## Scrape banking apps:
- Commercial Bank of Ethiopia
- Bank of Abbysinia
- Dashen Bank Superapp

# Scrape Reviews for Three Banking Apps

This notebook demonstrates how to scrape Google Play reviews for three banking apps using the `GooglePlayReviewScraper` class from `scraper.py`, with app configuration in `utils.py`.

## 1. Import Required Libraries and Modules

Import necessary libraries and modules, including the `GooglePlayReviewScraper` class from `scripts.scraper` and app configuration variables from `utils.py`.

In [2]:
import os
import sys
import pandas as pd

# Add scripts path to sys.path
scripts_path = os.path.abspath(os.path.join(os.getcwd(), '..', 'scripts'))
if scripts_path not in sys.path:
    sys.path.append(scripts_path)

# Import the GooglePlayReviewScraper class
from scripts.scraper import GooglePlayReviewScraper

# Import app configuration variables from utils.py
from scripts.utils import APP_IDS, APP_ID_TO_BANK_NAME

ModuleNotFoundError: No module named 'pandas'

## 2. Define App IDs and Bank Name Mapping

The `APP_IDS` list and `APP_ID_TO_BANK_NAME` dictionary should be defined in `utils.py` as follows:

In [None]:
# Example content of utils.py

APP_IDS = [
    'com.combanketh.android',      # Commercial Bank of Ethiopia
    'com.bankofabyssinia.mobile',  # Bank of Abyssinia
    'com.dashenbank.app'           # Dashen Bank Superapp
]

APP_ID_TO_BANK_NAME = {
    'com.combanketh.android': 'Commercial Bank of Ethiopia',
    'com.bankofabyssinia.mobile': 'Bank of Abyssinia',
    'com.dashenbank.app': 'Dashen Bank Superapp'
}

## 3. Set Output Directory and Date

Specify the directory to save the scraped reviews and define the current date string for timestamping.

In [None]:
from datetime import datetime

RAW_DATA_DIR = os.path.join(os.getcwd(), 'raw_reviews')
os.makedirs(RAW_DATA_DIR, exist_ok=True)

TODAY_DATE_STR = datetime.today().strftime('%Y-%m-%d')

## 4. Instantiate the GooglePlayReviewScraper

Create an instance of the `GooglePlayReviewScraper` using the imported configuration variables.

In [None]:
scraper = GooglePlayReviewScraper(
    app_ids=APP_IDS,
    app_id_to_bank_name=APP_ID_TO_BANK_NAME,
    raw_data_dir=RAW_DATA_DIR,
    today_date_str=TODAY_DATE_STR
)

## 5. Scrape Reviews for All Apps

Call the `scrape_all()` method to scrape reviews for all three apps and save the results.

In [None]:
saved_files = scraper.scrape_all()
print("Scraping completed.
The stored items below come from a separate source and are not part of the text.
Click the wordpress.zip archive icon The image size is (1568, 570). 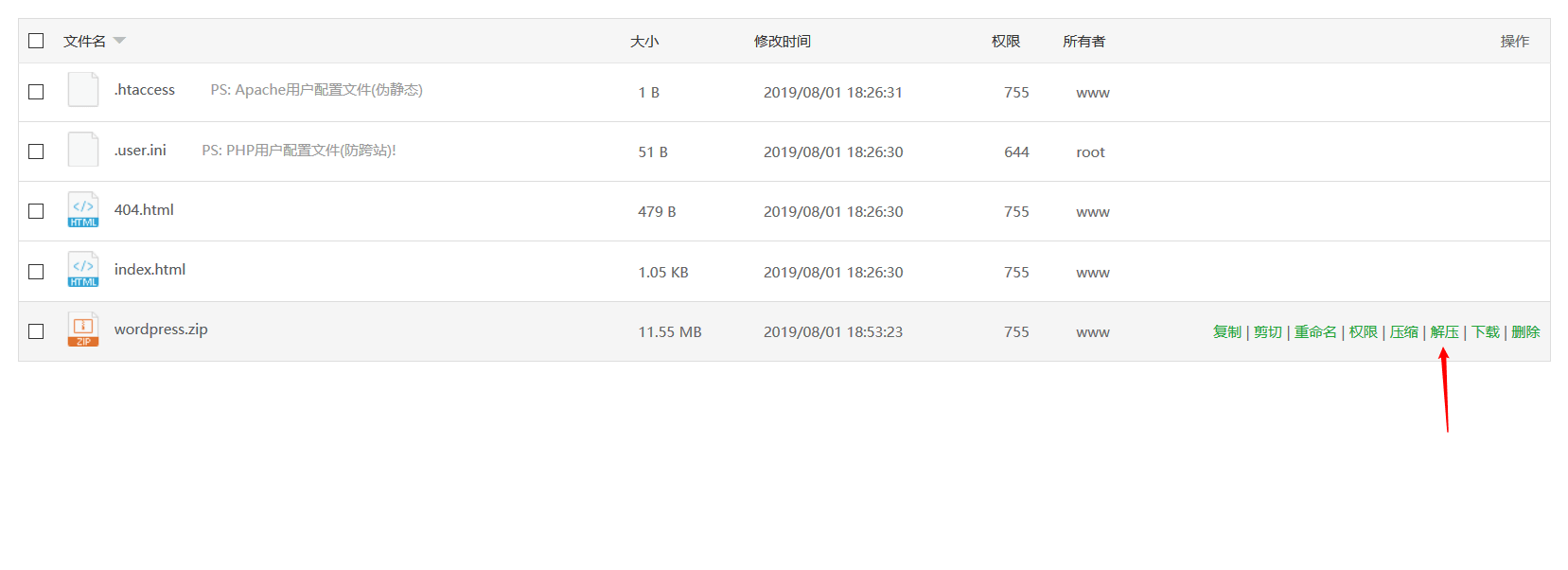[83, 330]
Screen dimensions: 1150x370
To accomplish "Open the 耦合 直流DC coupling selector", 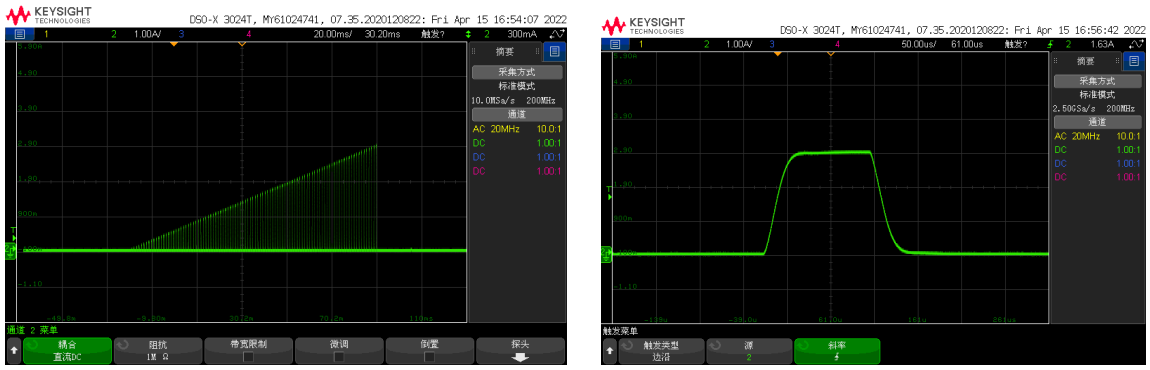I will tap(66, 351).

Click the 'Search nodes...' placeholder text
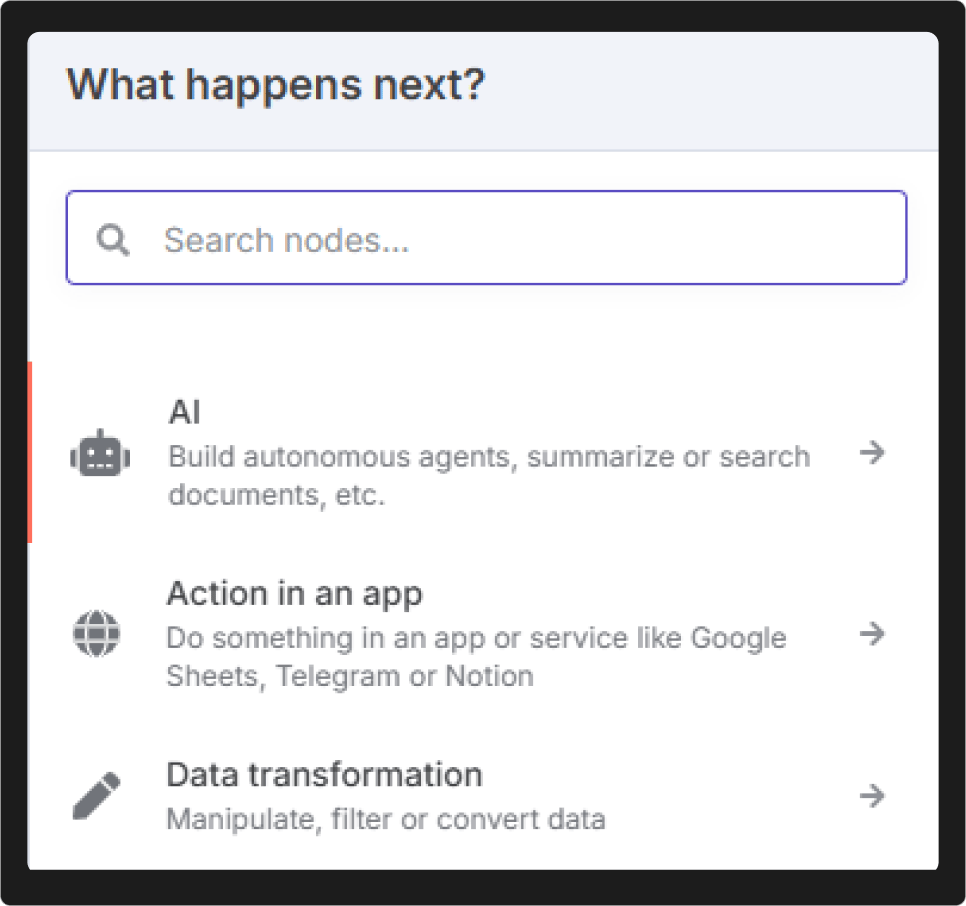(286, 240)
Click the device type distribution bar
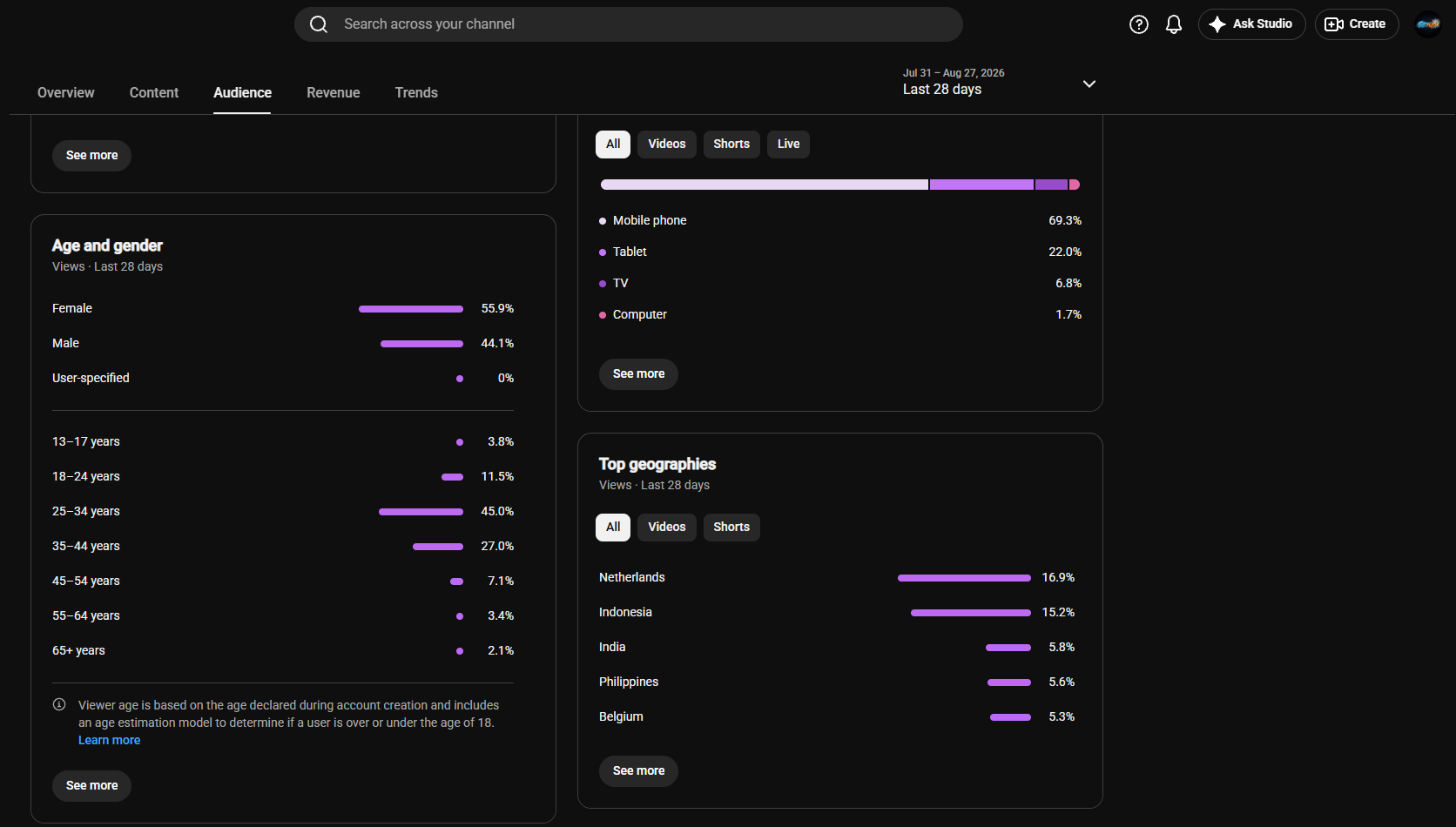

Files saved:")
for f in saved_files:
    print(f)

## 6. Display Scraping Results

Display the list of saved files and preview the scraped data for one of the apps.

In [None]:
# Preview the first scraped file (if available)
if saved_files:
    df = pd.read_csv(saved_files[0])
    display(df.head())
else:
    print("No files found.")